午後八時のショッピングモール、そのキッズカードゲームコーナー。


いつものように『アイカツ!』の前へとやってきた権助だったが、この日はすぐには着席せず、まずは筐体上部に飾られたポップを見つめた。


そこには、『アイカツ!』の主人公・星宮いちごと音城セイラのユニット「2wings(ツウィングス)」と、彼女たちの目標とする先輩ユニット「WM(ダブルエム)」の姿と共に、目立つ大きな文字で「2014シリーズ第6弾」と書かれていた。


バンダイナムコの手がけるキッズカードゲームは大抵、二ヶ月ごとにゲーム内容が更新され、排出されるカードも一新される。第6弾ということは、つまり一年間の区切りであり、本日はその最終稼働日であった。


『アイカツ!』は2012年から展開しているので、これで二年目も最後となるわけだが、この2014年の終わりは昨年のそれとは違う意味を持っていた。


初年度の年商15億円から二年目には一気に年商140億円という驚異的な成長率を見せたことにより、当然のように三年目の継続が決定した『アイカツ!』。

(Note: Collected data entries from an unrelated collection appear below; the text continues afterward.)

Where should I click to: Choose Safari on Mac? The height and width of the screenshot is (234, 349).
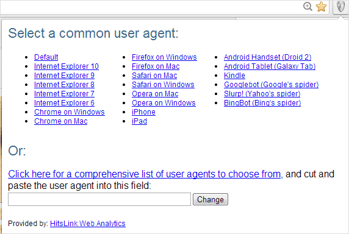coord(154,76)
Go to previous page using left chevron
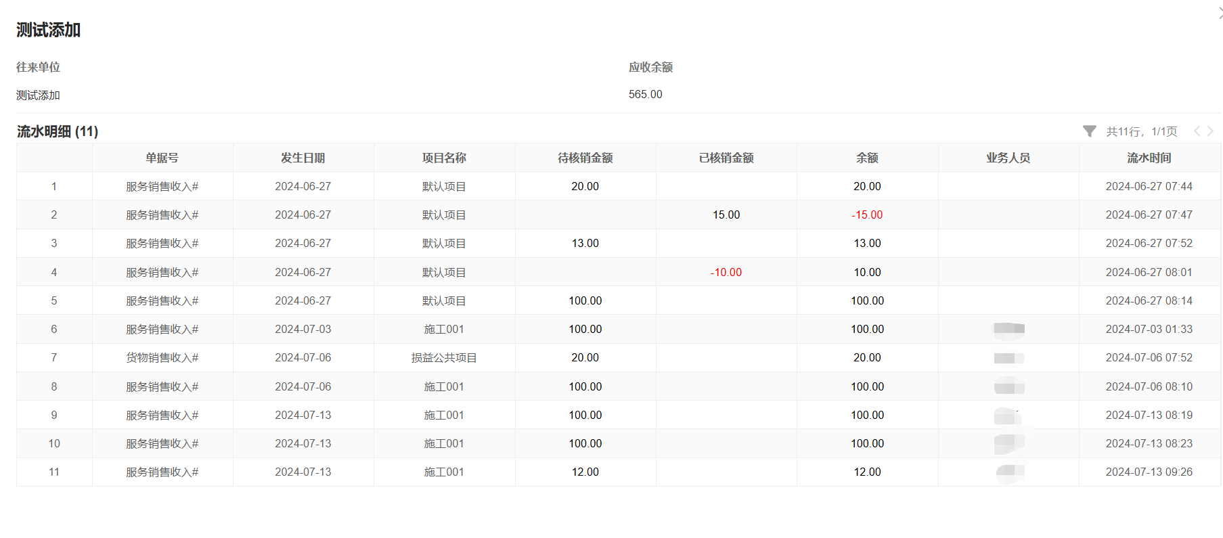The image size is (1223, 538). pyautogui.click(x=1197, y=131)
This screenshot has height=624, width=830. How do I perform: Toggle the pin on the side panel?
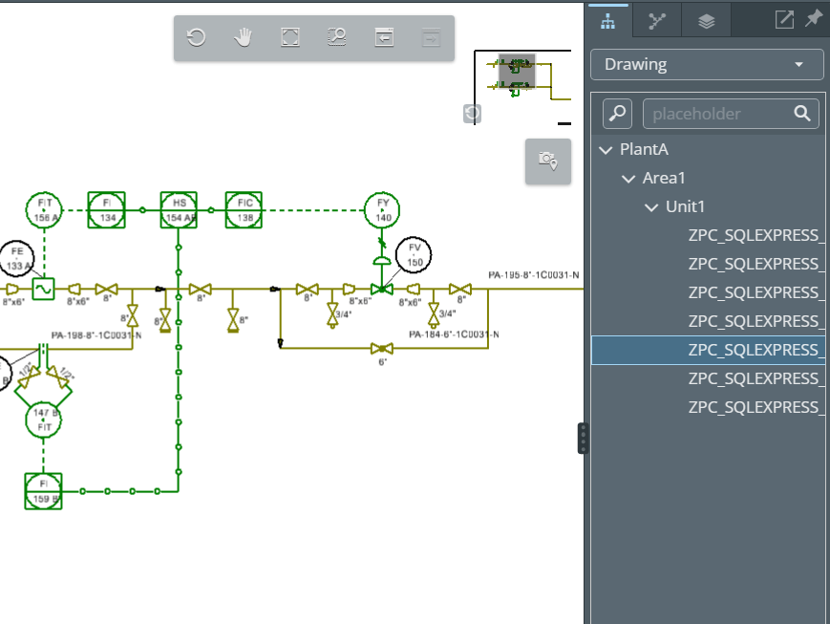(813, 20)
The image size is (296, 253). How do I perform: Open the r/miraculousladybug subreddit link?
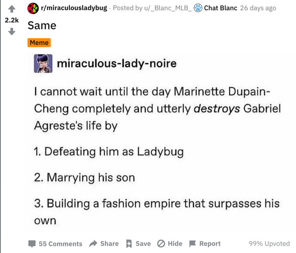tap(74, 8)
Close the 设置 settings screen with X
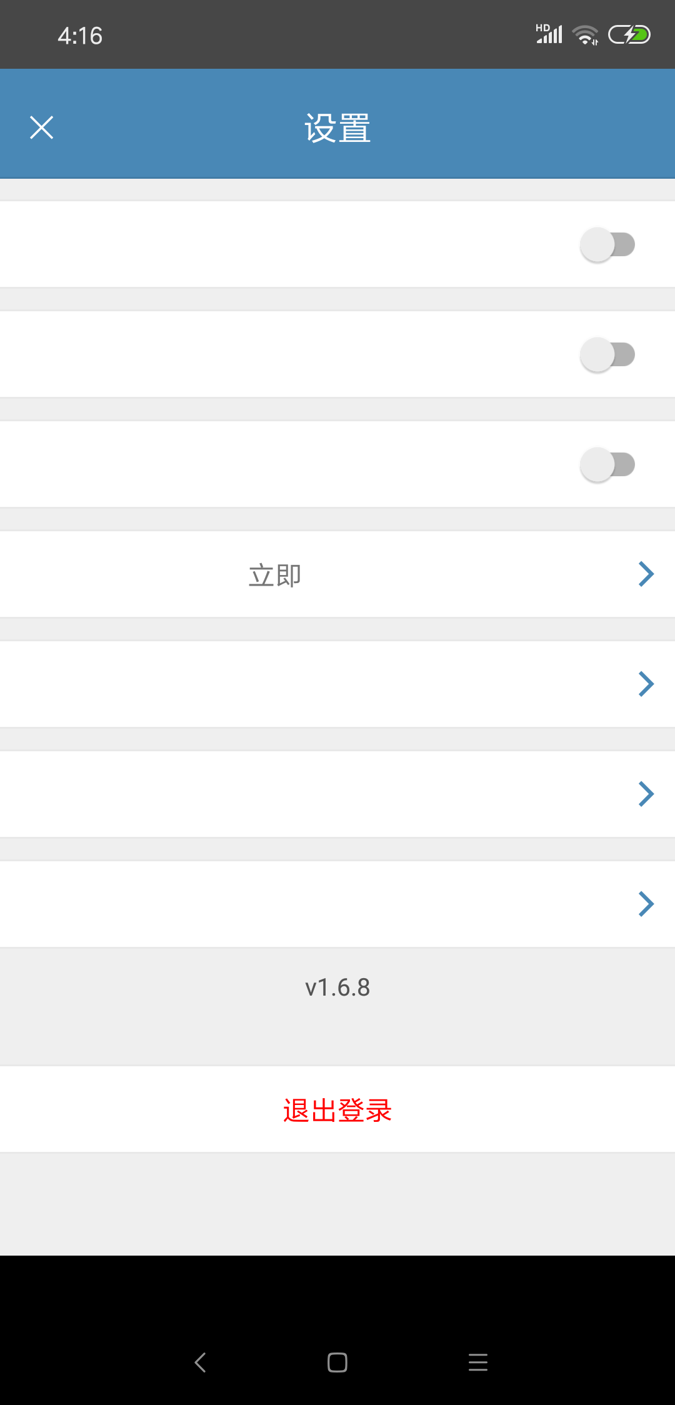The height and width of the screenshot is (1405, 675). click(41, 128)
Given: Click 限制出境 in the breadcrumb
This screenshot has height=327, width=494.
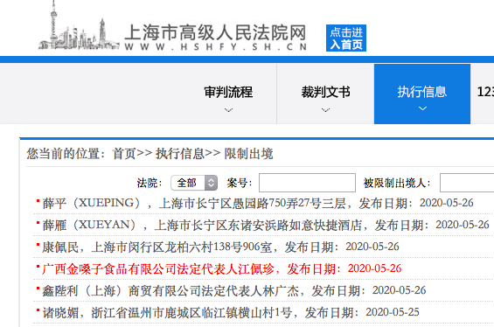Looking at the screenshot, I should point(248,154).
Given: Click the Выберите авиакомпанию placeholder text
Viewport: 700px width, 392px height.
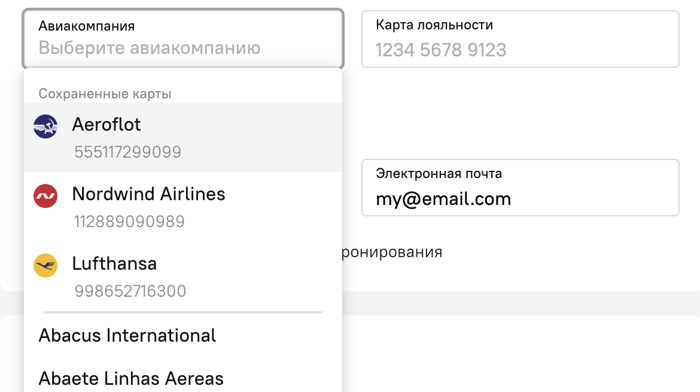Looking at the screenshot, I should tap(150, 48).
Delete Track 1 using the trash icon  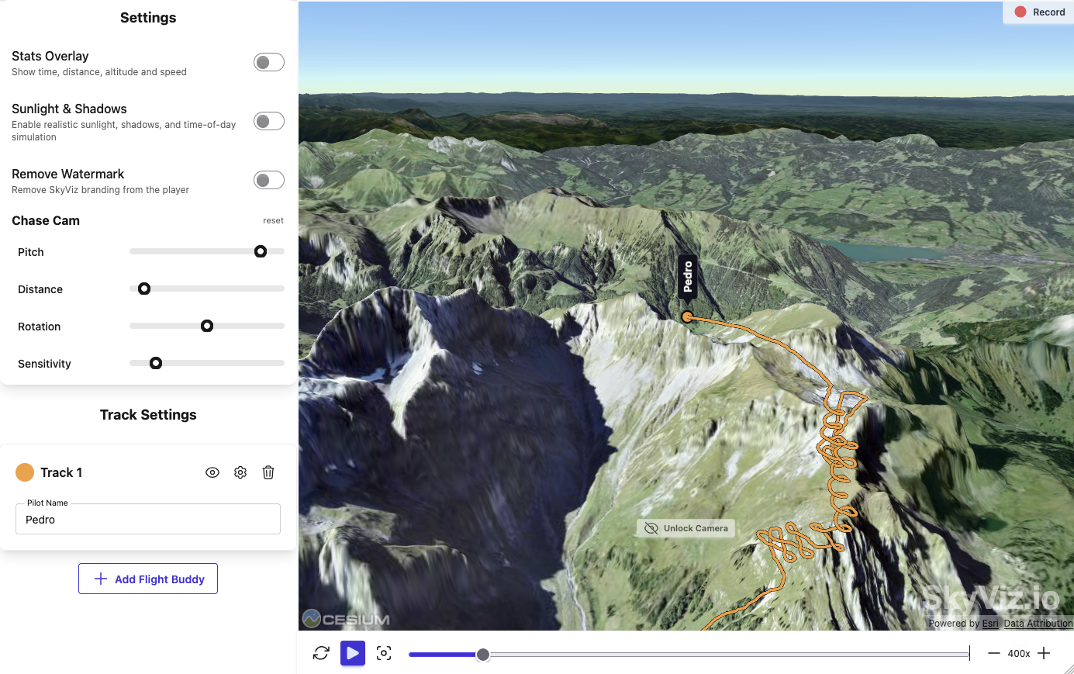pyautogui.click(x=268, y=472)
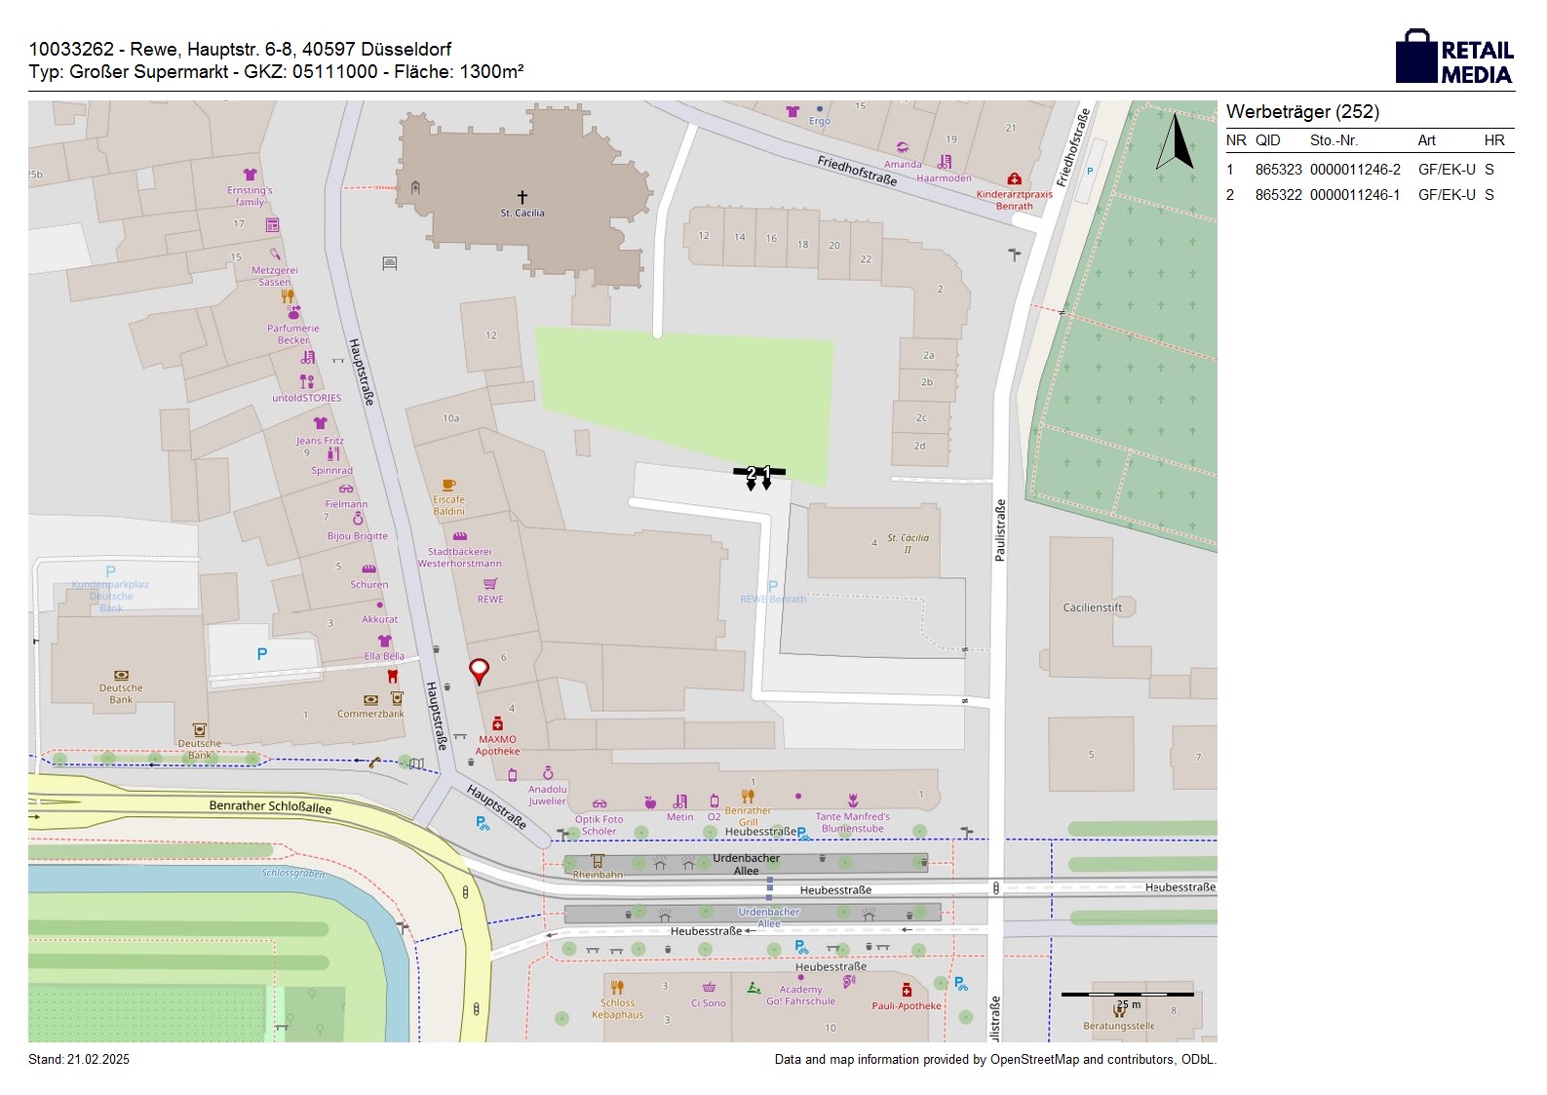Click the advertising marker labeled 2 1

coord(758,474)
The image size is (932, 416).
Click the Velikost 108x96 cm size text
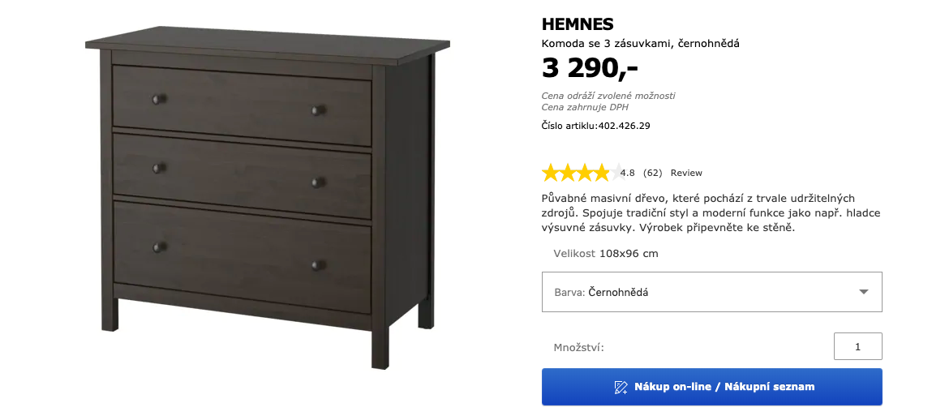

だが、長寿コンテンツが必ずぶつかる壁がある。そう、「マンネリ」だ。これを避けるためには、これまでになかった新展開を用意するより他ない。そのために『アイカツ!』がとった施策は「主人公交代」であった。王道と言えば王道である。


「…………」


権助はもう一度、ポップに描かれた現在の主人公・星宮いちごを見つめた。


明日には、新しい主人公による新しい物語が始まるのだ。


権助は、最後の日を噛み締めるように着席した。……とは言っても、実のところ権助は来年以降の展開についてあまり心配はしていなかった。


新主人公による新展開という施策は本来、旧キャラクターに付いていたファンが離れたり、方向転換に失敗したりといった危険が付き物なのだが、ことアニメ『アイカツ!』に限っては、従来のスタッフ継続の元、他に類を見ないほど恐ろしく丁寧な主人公交代劇を描いていたからだ。


第102話からの新主人公である「大空あかり」だが、初めて登場したのはおよそ一年前の第50話。当時の主人公である星宮いちごに憧れる小学生のモブキャラとしてだった。続いて二年目の初回である第51話にも登場し、それから半年後の第76話にて、準レギュラーとして本格登場。そこからさらに半年間の脇役時代を経て、102話でついに主役の座を得るという、実に一年以上の期間をかけて主役交代を行ったのである。


そのおかげで、視聴者もポッと出の新キャラによる唐突な路線変更の心配をすることなく、安心して視聴を継続できるというわけだ。


さて、話を戻して。


権助が二年目の最後に選んだ曲は『SHINING LINE*』。現在のアニメのオープニングテーマ曲である。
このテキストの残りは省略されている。